> Items from a dataset:
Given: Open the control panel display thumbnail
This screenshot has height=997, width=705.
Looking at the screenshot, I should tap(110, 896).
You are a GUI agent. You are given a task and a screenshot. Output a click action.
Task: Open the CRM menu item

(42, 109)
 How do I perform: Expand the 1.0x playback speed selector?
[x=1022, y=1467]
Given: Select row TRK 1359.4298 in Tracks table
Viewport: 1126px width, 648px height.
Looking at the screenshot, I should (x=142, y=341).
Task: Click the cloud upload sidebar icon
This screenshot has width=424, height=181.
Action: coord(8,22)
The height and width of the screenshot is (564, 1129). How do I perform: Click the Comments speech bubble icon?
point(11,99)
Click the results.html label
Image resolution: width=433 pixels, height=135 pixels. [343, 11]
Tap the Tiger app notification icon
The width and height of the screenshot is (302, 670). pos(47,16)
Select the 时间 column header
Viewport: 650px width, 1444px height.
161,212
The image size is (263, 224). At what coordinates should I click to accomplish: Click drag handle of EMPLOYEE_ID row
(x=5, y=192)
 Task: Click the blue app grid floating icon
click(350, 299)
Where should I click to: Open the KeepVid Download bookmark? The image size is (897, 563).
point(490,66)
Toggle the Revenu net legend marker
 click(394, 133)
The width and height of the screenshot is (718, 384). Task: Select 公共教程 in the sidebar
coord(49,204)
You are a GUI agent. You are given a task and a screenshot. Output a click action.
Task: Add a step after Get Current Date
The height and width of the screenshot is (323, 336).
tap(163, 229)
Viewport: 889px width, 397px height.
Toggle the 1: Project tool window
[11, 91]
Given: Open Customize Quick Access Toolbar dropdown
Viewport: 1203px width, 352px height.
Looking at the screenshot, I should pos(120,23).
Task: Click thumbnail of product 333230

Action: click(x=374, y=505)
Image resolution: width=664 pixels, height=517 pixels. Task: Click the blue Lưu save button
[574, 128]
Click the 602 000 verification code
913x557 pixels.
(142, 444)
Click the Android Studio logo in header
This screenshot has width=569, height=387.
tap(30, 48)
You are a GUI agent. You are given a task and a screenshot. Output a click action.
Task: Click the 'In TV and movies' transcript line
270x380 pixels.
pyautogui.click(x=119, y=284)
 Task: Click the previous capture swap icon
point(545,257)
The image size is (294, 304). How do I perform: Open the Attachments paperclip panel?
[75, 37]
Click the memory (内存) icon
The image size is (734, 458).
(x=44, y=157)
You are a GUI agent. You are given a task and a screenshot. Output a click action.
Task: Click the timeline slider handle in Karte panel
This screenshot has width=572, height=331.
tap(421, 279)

> Task requirements:
The expected response consists solely of the lines from the one with "Task: Click the timeline" through the end of the records, repeated exactly.

> Written solution:
Task: Click the timeline slider handle in Karte panel
This screenshot has width=572, height=331.
tap(421, 279)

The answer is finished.